Esercizio proposto 1 -> Stabilisci se ciascuna affermazione concorda con il brano sul libro di Casula. Rispondi sì o no e cita alla lettera le parole del brano che lo dimostrano. (a) Il libro è stato presentato 118 volte a partire dal dicembre 2016. (b) La Scuola di Specializzazione in Studi Sardi esiste ancora oggi. (c) Il libro è stato venduto soltanto in Sardegna.
Esercizio proposto 2 -> Estrai dal brano sul libro di Casula il passo che comincia con "È in questi" e finisce con "semplice e comprensibile.", senza alcuna modifica.

Brano scelto ->
Ecco, la differenza tra quest’opera e quella di altri è che un primo gap Casula lo ha individuato nell’assumere come punto di osservazione la Sardegna e di capire come la storia si sia evoluta rispetto a questa terra e al popolo che nei secoli l’ha abitata, soprattutto a partire da quando essa venne “regalata” ai principi del Piemonte come premio per aver dato una mano agli inglesi nelle guerre di successione spagnola. Non che prima di questo libro non ci fossero altri testi che abbiano approfondito la storia della Sardegna ma erano e sono tutti validissimi testi accademici, studiati solo da una minoranza di persone che, per esempio, hanno frequentato la Scuola di Specializzazione in Studi Sardi, che oggi, tra l’altro, come tale non esiste più. L’altro gap è stato individuato nel fatto che nessuno prima di quest’opera si era dato carico di raccontare, secondo un approccio longitudinale (basato cioè sulla cronologia degli avvenimenti), i fatti meno noti e, soprattutto, quelli che oggi, col senno di poi, possiamo dire senza tema di smentita, siano stati “nascosti” e “occultati”.

È in questi due gap che quindi si ritrova la “research question” (la domanda di ricerca) che giustifica un testo come quello di Casula: c’era bisogno di un libro che in modo divulgativo potesse permettere al grande pubblico di accedere a dati e fatti ignoti ai più, soprattutto ai Sardi. Ebbene, questa scelta è stata premiata dal pubblico che ha avuto modo di entrare in contatto con il libro e con l’autore, un contatto che è stato reso possibile dalle 118 presentazioni che si sono succedute dal dicembre del 2016 a oggi e che ancora non si sono concluse, perché, questo va esplicitato, c’è una parte dei Sardi (e non solo, visto che il libro è stato venduto in diverse copie anche in diverse città dell’Italia e persino all’estero) che ha voglia di sapere, di conoscere, di capire chi sono e da dove vengono, con linguaggio semplice e comprensibile.

Si, perché fino a oggi i Sardi sono cresciuti e si sono formati (quelli che lo sono) studiando la storia di altre terre e di altri popoli, generando in questo modo una sorta di legame schizofrenico con la propria realtà: profondo sul piano sentimentale ma effimero perché non ancorato a elementi cognitivi solidi. Non a caso apposi alla precedente recensione come esplicitazione al libro “un libro a scoprire per scoprire se stessi” (https://www.manifestosardo.org/carlo-felice-e-i-tiranni-sabaudi-un-libro-da-scoprire-per-scoprire-se-stessi/).

Dati grezzi ->
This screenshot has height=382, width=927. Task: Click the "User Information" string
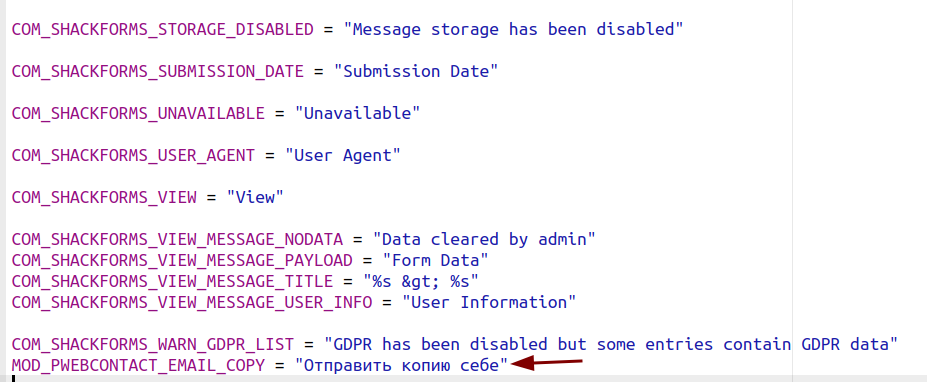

Soluzione esercizio 1 ->
(a) Sì: "dalle 118 presentazioni che si sono succedute dal dicembre del 2016 a oggi"
(b) No: "che oggi, tra l’altro, come tale non esiste più"
(c) No: "il libro è stato venduto in diverse copie anche in diverse città dell’Italia e persino all’estero"

Soluzione esercizio 2 ->
È in questi due gap che quindi si ritrova la “research question” (la domanda di ricerca) che giustifica un testo come quello di Casula: c’era bisogno di un libro che in modo divulgativo potesse permettere al grande pubblico di accedere a dati e fatti ignoti ai più, soprattutto ai Sardi. Ebbene, questa scelta è stata premiata dal pubblico che ha avuto modo di entrare in contatto con il libro e con l’autore, un contatto che è stato reso possibile dalle 118 presentazioni che si sono succedute dal dicembre del 2016 a oggi e che ancora non si sono concluse, perché, questo va esplicitato, c’è una parte dei Sardi (e non solo, visto che il libro è stato venduto in diverse copie anche in diverse città dell’Italia e persino all’estero) che ha voglia di sapere, di conoscere, di capire chi sono e da dove vengono, con linguaggio semplice e comprensibile.